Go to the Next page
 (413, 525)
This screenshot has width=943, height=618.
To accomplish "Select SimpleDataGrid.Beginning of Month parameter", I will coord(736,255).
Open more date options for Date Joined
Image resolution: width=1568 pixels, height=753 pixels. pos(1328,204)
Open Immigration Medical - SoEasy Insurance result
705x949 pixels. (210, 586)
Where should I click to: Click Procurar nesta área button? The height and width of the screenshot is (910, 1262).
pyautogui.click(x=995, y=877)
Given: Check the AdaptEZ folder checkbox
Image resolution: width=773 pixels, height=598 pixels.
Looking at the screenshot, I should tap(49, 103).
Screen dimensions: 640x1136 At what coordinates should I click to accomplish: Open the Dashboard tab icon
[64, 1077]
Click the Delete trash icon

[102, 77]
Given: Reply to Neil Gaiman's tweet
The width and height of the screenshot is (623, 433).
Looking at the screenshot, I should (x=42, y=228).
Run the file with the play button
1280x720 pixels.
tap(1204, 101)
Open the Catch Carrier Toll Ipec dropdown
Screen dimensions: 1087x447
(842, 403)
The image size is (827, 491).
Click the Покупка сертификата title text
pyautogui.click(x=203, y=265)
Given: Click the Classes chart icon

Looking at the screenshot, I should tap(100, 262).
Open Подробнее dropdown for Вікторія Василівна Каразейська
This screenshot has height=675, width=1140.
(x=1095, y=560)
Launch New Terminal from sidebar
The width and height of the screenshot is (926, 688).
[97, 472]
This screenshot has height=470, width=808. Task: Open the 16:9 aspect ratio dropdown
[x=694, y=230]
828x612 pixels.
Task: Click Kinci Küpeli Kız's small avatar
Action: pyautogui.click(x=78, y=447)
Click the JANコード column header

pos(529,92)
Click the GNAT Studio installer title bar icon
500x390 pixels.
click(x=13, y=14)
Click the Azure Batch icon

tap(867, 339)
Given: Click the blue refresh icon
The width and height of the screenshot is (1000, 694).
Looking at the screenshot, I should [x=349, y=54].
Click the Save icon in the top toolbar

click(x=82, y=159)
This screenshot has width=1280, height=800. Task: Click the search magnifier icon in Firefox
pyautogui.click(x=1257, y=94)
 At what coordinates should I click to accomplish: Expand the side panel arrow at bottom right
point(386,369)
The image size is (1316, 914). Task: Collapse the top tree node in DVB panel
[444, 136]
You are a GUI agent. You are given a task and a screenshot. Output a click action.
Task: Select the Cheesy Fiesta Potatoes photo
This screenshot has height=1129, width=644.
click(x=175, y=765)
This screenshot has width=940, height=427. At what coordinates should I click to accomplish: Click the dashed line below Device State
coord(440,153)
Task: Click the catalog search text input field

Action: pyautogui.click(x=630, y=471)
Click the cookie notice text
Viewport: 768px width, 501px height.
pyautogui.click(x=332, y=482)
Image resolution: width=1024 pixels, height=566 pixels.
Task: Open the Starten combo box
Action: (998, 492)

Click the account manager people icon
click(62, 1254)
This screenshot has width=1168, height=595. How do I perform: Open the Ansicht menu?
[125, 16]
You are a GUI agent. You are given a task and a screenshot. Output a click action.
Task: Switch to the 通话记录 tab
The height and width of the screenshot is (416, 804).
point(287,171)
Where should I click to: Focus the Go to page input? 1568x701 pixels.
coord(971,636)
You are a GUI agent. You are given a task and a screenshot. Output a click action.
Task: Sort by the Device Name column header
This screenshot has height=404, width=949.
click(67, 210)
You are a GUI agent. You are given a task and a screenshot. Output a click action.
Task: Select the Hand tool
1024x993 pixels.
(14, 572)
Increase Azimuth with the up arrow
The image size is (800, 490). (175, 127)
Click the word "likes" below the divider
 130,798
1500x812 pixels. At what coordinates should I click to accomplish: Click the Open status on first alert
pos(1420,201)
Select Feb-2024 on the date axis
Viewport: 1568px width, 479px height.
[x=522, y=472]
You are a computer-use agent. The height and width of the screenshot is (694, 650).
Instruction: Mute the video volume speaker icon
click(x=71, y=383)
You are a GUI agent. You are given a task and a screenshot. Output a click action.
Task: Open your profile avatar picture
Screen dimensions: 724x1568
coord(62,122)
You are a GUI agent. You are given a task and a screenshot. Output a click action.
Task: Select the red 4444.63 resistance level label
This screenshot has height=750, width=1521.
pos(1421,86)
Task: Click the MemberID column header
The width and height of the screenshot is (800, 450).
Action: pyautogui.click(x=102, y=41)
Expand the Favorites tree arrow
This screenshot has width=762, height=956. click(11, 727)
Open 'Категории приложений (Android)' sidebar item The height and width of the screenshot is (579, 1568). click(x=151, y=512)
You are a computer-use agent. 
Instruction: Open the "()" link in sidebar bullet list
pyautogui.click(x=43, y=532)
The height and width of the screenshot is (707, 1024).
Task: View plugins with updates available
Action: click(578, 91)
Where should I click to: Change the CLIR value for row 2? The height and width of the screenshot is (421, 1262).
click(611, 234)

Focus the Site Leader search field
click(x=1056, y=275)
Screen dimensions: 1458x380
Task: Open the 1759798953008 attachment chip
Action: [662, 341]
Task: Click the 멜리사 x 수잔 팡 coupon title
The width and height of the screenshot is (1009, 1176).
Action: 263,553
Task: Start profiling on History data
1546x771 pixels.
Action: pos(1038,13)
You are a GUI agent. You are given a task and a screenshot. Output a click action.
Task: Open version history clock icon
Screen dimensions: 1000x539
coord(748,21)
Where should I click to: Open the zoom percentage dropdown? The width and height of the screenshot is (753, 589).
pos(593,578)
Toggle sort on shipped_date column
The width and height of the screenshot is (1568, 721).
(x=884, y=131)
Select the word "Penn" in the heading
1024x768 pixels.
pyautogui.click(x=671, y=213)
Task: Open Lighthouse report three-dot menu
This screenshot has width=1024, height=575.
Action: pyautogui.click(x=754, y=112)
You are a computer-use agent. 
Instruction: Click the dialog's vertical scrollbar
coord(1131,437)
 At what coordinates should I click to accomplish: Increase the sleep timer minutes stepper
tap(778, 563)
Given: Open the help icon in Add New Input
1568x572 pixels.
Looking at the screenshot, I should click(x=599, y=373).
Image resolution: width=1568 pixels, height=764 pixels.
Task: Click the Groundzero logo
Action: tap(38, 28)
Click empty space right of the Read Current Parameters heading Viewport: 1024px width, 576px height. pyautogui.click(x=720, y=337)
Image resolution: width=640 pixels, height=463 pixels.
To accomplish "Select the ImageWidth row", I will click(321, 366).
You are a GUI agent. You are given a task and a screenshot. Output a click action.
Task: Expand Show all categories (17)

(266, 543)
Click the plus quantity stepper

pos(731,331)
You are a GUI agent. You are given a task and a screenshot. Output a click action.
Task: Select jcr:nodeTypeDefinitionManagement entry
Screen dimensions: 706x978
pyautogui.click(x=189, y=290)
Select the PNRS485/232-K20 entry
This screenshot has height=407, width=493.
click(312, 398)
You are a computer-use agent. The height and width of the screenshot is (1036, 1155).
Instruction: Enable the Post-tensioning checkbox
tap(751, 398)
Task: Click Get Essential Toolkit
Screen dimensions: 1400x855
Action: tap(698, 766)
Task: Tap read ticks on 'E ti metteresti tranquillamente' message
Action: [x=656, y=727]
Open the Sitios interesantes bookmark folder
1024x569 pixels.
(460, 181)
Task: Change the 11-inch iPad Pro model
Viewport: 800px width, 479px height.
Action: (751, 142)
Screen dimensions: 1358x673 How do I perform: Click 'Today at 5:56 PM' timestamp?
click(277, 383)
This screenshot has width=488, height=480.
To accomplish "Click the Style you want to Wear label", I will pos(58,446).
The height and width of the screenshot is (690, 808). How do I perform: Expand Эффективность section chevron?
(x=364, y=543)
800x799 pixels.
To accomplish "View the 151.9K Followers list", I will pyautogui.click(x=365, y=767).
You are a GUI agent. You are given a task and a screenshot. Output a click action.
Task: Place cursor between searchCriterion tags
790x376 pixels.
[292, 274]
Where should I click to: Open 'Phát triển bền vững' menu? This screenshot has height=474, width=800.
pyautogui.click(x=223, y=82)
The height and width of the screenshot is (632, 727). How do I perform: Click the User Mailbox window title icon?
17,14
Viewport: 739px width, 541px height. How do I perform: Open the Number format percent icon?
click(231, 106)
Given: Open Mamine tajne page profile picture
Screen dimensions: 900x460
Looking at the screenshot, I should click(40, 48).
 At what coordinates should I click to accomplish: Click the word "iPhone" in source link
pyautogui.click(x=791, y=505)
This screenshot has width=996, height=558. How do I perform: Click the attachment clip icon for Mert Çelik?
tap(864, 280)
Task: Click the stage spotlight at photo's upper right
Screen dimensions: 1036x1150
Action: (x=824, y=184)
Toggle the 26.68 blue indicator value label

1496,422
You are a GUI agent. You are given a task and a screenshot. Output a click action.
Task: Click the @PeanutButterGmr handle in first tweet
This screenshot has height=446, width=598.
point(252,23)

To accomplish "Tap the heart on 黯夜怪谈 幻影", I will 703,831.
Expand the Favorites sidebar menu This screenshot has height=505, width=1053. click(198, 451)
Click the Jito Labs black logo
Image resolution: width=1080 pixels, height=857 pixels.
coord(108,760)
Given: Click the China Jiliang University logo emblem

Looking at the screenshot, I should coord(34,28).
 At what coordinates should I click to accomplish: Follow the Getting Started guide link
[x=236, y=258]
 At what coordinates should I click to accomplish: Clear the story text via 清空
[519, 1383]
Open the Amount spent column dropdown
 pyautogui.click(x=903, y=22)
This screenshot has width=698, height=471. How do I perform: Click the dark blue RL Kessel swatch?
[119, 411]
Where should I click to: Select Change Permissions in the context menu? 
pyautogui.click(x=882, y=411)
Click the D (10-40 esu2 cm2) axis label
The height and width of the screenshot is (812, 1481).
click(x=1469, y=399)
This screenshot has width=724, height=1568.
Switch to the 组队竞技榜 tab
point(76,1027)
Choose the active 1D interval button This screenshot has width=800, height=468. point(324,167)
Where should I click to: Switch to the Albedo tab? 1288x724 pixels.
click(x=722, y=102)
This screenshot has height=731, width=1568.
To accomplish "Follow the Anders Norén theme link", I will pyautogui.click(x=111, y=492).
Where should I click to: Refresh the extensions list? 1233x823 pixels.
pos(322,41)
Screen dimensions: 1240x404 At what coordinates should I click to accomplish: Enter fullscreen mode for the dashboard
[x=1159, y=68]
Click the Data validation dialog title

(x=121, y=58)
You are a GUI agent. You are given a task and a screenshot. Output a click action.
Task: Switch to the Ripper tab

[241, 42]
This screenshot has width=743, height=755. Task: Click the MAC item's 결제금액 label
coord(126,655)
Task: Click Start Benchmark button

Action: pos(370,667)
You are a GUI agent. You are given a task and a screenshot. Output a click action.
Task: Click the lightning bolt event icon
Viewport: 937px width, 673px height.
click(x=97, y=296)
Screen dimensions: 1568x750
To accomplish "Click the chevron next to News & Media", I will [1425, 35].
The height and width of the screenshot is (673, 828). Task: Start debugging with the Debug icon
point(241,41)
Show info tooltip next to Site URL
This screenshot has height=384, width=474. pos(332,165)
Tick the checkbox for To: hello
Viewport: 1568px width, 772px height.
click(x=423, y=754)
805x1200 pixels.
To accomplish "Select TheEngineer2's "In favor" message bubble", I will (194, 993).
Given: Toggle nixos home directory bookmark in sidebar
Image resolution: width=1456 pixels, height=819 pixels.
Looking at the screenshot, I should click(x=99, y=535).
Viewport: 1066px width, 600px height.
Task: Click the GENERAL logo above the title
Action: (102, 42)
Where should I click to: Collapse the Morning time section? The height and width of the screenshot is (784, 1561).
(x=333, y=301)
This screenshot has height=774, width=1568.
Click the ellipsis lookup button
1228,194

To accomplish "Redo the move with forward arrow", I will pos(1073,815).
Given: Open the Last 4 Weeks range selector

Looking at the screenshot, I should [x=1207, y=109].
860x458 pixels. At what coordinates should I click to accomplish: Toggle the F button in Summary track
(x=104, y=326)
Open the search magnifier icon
____________________
Using the material above, find each line that holds "bookmark" and copy that line.

* RESULT:
Open the Sitios interesantes bookmark folder
Given: Toggle nixos home directory bookmark in sidebar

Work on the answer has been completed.